UPS delivery drivers standing together outside a distribution center in South Carolina

UPS Workers Win 21 New Full-Time Jobs in South Carolina

🦸 Hero Alert

Two union stewards in South Carolina documented contract violations daily for a year, turning frustrated coworkers into allies and forcing UPS to create 21 permanent driver positions. Their grassroots strategy shows how organized workers can protect good jobs even when companies try to cut back.

When UPS started replacing permanent drivers with temporary workers in Palmetto, South Carolina, two shop stewards decided to fight back with paperwork and patience.

John Gacsey and Russell Sires watched their delivery center shrink from 91 full-time drivers to just 75 between 2023 and 2026. Management claimed staffing was adequate, but drivers were drowning in overtime and temporary workers were doing union jobs.

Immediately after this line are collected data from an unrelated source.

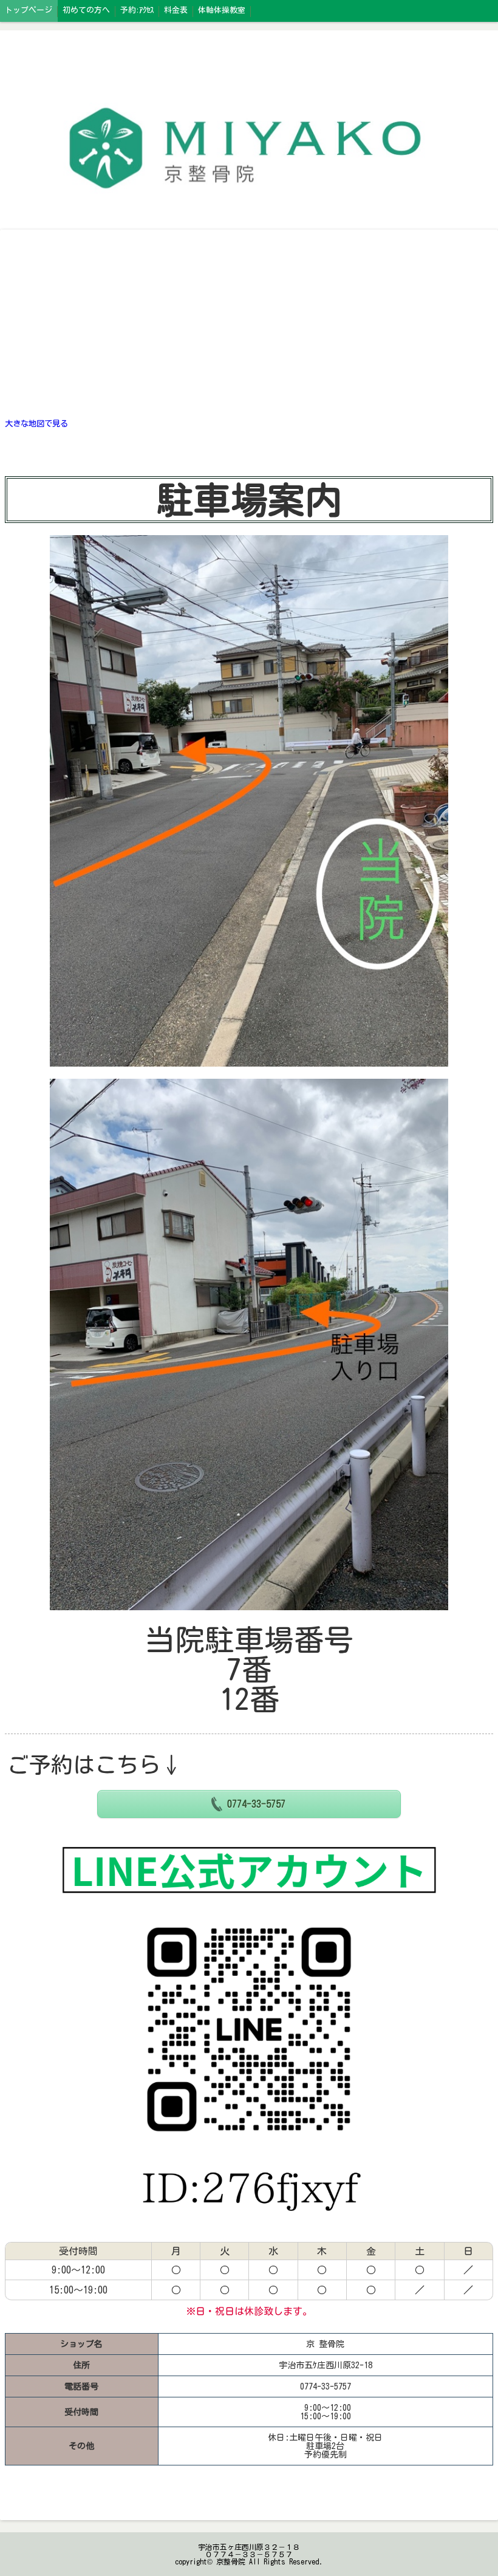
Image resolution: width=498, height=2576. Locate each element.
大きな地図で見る (36, 423)
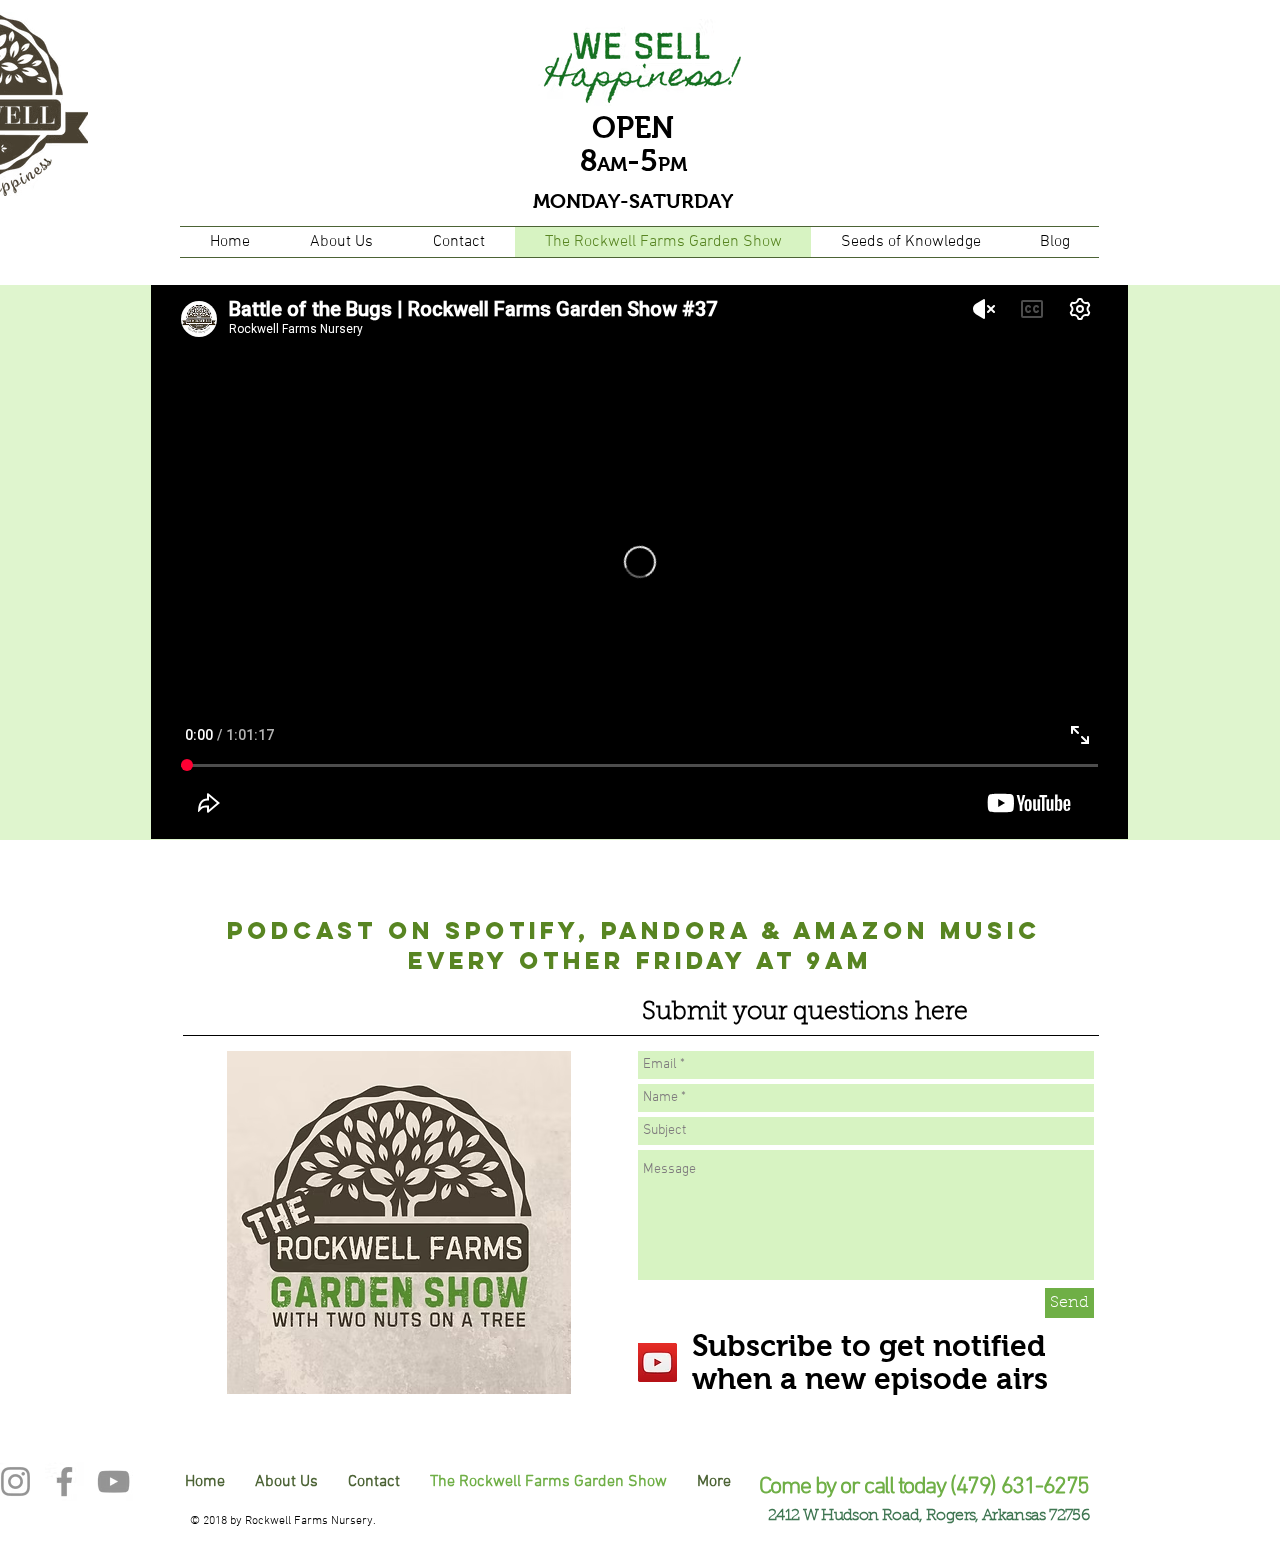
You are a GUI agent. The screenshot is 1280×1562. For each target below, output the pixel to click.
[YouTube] (657, 1362)
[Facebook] (64, 1481)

So the stewards started documenting every contract violation they could find. Air delivery drivers handling ground packages. Temporary drivers working outside their allowed season. Workers from other buildings brought in to cover shifts.

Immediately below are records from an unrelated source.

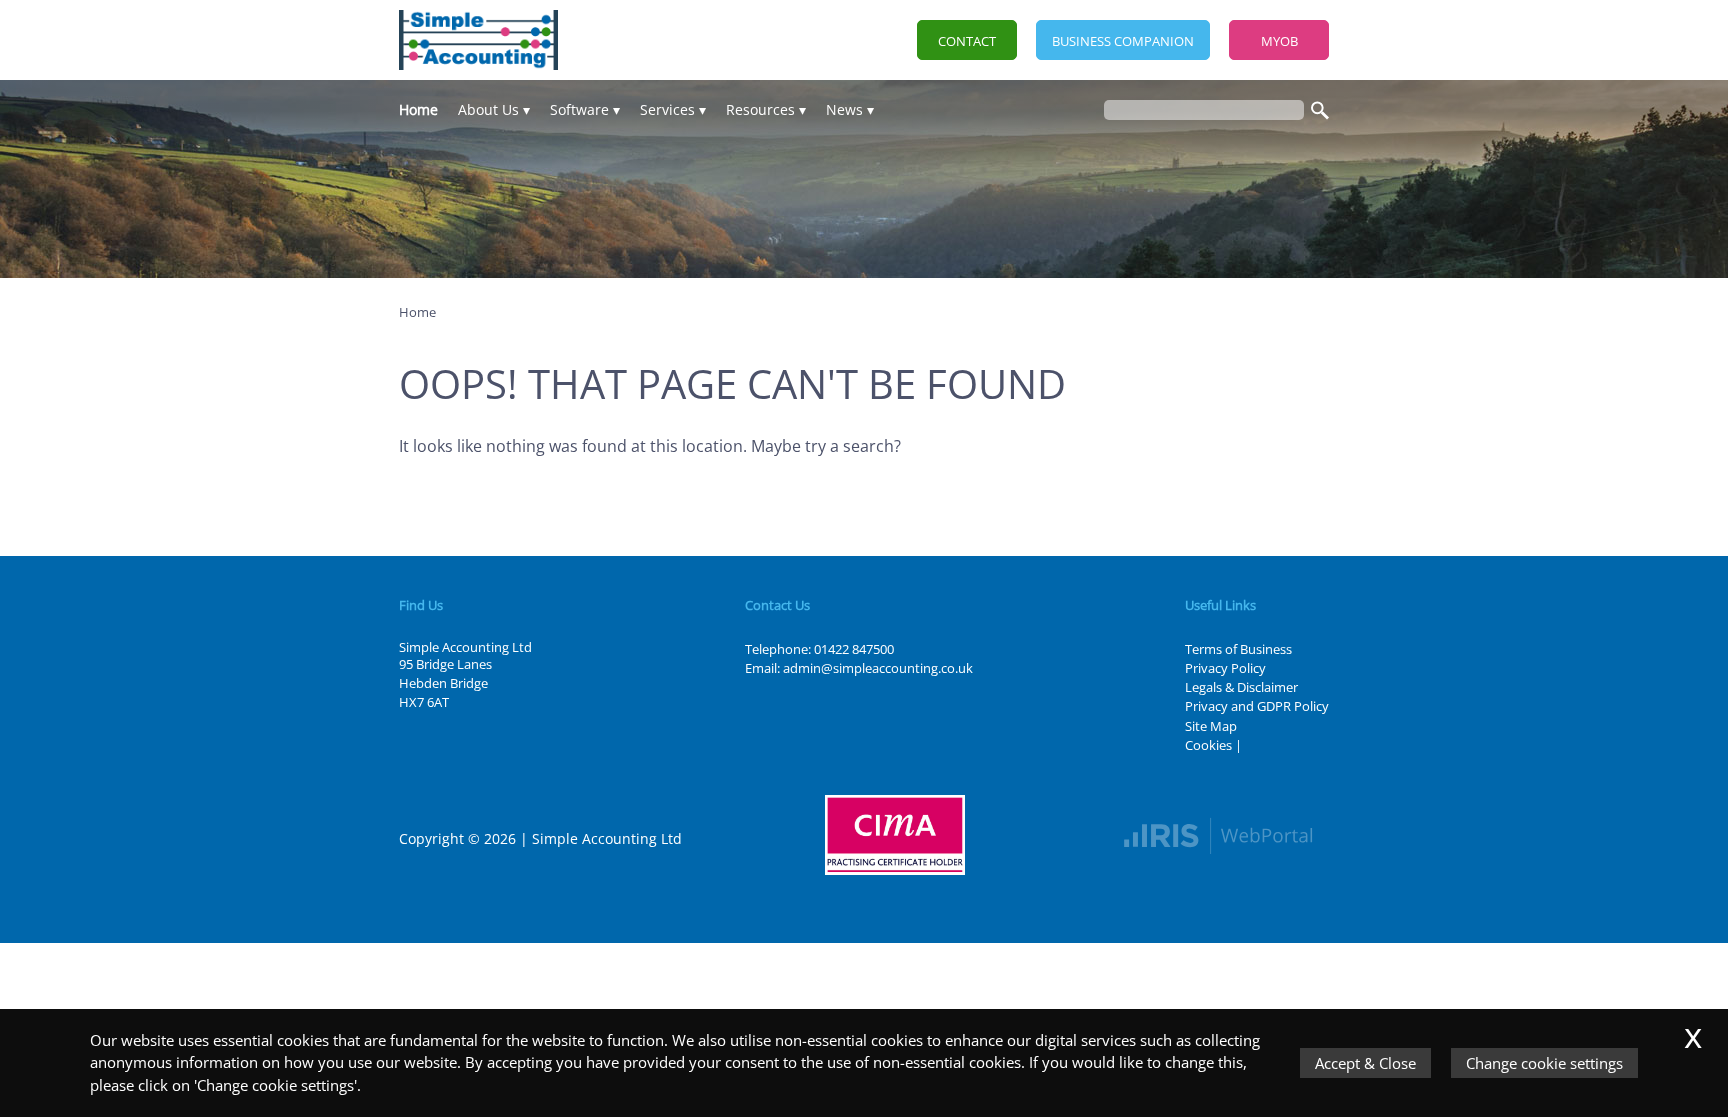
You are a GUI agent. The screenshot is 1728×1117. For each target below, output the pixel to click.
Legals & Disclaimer (1241, 687)
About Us (488, 109)
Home (418, 109)
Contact (967, 41)
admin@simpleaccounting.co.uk (878, 668)
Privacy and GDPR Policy (1257, 706)
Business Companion (1123, 41)
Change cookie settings (1544, 1063)
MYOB (1279, 41)
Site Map (1211, 726)
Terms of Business (1238, 649)
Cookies (1208, 745)
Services (667, 109)
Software (579, 109)
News (844, 109)
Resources (760, 109)
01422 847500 (854, 649)
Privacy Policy (1225, 668)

For an entire year, they filed grievances nearly every single day.

At first, their coworkers blamed them for the chaos. Management told air drivers that Gacsey and Sires were costing them hours. Regular drivers heard the stewards were blocking help from arriving.

But the two kept talking to workers one by one. They explained that temporary positions weren't the solution. They helped air drivers file their own grievances when management cheated them on pay.

UPS Workers Win 21 New Full-Time Jobs in South Carolina

The turning point came when an air driver filed his first grievance without being asked. Other workers started documenting violations themselves. A dozen members formed an informal team, texting each other about temporary workers showing up and tracking overtime abuses.

Drivers who had never filed grievances before started enforcing their rights to reasonable work hours. The penalty payments to workers climbed into the thousands of dollars every few weeks.

The Ripple Effect

The pressure finally cracked management's strategy. When the grievance over seasonal workers reached the dispute panel, UPS offered to create three jobs. Local 509 backed the stewards and rejected the offer.

The company agreed to create 12 full-time driver positions in Palmetto and 21 total across the local union. These aren't temporary gigs but permanent jobs with full benefits and union protection.

The victory shows how worker organizing can counter corporate cost-cutting strategies. By turning individual frustrations into collective action, the stewards built power that management couldn't ignore.

Their success required patience, daily documentation, and dozens of uncomfortable conversations with angry coworkers. But it worked because they showed workers the real problem wasn't each other but a company trying to replace good jobs with precarious ones.

Now the challenge is keeping those dozen newly active members engaged in their union, turning a one-time campaign into lasting worker power.